## [WHAT YOU SHOULD DO]
Once you have read the records, write them out again exactly.

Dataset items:
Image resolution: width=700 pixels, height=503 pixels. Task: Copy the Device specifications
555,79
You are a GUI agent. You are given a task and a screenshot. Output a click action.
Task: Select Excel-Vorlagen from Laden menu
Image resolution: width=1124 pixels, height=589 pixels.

## [RESPONSE BELOW]
Image resolution: width=700 pixels, height=503 pixels. Task: Copy the Device specifications
555,79
You are a GUI agent. You are given a task and a screenshot. Output a click action.
Task: Select Excel-Vorlagen from Laden menu
Image resolution: width=1124 pixels, height=589 pixels.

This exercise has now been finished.